Would you retype every entry that follows without altering a word?

■ INFORMATION:

+ + + + + + +

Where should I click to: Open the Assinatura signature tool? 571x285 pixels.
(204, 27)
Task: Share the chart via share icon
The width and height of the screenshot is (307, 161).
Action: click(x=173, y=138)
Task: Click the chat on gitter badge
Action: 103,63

+ + + + + + +

■ WRITTEN RESPONSE:
Where should I click to: Open the Assinatura signature tool? 571x285 pixels.
(204, 27)
Task: Share the chart via share icon
The width and height of the screenshot is (307, 161).
Action: click(x=173, y=138)
Task: Click the chat on gitter badge
Action: 103,63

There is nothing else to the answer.